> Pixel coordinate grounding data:
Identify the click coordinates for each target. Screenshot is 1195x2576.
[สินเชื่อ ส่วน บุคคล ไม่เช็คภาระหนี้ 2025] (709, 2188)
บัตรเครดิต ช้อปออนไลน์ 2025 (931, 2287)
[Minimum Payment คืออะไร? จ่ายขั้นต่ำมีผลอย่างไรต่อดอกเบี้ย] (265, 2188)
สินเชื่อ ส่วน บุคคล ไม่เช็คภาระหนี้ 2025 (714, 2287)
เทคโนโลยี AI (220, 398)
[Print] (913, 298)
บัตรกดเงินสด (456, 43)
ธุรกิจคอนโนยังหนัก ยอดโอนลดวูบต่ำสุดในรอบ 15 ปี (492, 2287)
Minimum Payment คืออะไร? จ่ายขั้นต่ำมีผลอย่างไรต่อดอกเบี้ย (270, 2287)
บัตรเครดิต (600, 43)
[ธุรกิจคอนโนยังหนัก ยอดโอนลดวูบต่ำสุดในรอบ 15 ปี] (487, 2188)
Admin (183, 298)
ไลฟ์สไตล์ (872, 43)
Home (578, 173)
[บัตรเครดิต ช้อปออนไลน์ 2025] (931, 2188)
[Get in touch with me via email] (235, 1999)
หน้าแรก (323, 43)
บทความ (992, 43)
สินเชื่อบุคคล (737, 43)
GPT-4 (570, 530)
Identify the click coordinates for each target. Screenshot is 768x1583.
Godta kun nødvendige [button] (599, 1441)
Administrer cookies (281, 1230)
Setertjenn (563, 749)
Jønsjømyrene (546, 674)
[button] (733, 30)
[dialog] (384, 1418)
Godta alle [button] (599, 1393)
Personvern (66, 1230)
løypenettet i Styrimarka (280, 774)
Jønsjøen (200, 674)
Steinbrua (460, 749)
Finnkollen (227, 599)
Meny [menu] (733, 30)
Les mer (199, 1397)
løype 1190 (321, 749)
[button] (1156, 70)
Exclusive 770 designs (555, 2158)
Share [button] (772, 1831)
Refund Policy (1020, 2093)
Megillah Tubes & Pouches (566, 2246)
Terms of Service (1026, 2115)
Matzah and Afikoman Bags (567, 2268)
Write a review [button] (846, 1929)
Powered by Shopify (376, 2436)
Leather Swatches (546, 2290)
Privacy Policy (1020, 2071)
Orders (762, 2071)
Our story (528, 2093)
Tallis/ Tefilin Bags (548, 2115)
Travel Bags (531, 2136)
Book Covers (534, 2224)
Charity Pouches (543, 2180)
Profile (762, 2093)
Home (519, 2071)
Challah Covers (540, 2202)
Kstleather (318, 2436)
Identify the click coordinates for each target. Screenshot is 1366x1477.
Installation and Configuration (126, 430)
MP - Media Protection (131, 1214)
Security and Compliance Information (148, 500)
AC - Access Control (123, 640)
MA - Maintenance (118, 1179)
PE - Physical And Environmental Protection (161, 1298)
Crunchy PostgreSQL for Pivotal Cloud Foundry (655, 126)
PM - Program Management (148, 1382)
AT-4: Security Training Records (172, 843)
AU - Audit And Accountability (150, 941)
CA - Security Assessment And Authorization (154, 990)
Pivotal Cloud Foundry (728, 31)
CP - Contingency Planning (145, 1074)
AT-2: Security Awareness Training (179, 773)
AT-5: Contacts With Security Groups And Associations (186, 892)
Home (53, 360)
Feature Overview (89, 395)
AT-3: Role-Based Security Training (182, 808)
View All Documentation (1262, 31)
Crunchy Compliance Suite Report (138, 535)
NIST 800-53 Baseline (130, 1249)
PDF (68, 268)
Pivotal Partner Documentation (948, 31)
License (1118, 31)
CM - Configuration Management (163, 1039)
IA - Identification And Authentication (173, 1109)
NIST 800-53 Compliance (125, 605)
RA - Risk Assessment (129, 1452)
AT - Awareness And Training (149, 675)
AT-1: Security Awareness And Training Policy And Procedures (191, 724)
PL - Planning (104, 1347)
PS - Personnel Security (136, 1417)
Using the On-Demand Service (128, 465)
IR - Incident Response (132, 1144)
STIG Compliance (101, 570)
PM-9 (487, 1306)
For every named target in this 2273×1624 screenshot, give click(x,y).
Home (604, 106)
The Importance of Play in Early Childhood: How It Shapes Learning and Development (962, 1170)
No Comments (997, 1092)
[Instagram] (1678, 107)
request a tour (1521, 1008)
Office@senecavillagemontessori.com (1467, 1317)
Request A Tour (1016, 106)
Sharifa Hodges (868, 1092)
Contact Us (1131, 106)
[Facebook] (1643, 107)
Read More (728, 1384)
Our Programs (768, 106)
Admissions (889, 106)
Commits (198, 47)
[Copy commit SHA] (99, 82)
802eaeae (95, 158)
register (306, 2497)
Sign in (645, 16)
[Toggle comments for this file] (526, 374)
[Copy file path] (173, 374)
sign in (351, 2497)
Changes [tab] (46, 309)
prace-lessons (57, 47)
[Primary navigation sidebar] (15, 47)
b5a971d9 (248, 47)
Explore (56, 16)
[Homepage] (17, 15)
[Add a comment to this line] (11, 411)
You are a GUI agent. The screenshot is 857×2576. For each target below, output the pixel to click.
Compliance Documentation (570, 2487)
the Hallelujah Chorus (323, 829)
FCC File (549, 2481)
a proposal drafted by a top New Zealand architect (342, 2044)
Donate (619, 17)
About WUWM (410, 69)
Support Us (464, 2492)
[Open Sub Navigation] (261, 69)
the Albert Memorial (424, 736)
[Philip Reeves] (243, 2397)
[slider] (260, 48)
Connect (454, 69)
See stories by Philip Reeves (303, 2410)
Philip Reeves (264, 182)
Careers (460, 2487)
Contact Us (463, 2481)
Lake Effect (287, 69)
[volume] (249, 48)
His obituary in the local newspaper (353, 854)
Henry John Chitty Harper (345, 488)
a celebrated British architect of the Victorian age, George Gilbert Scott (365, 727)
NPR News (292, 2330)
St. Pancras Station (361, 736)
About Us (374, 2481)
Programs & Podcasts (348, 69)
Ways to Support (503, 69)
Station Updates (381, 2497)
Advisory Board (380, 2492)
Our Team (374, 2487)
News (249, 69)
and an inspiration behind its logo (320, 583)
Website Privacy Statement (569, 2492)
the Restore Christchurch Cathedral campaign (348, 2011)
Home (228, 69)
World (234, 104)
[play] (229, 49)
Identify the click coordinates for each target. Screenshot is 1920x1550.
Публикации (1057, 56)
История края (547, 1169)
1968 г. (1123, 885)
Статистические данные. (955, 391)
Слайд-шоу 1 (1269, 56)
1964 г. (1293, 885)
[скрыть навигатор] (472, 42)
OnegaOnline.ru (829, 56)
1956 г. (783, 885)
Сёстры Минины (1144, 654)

> WHAT NEEDS TO BE DONE:
Which lines above contain the word "Service"? List them.

> OUTPUT FOR THIS EXERCISE:
Terms of Service (1026, 2115)
Using the On-Demand Service (128, 465)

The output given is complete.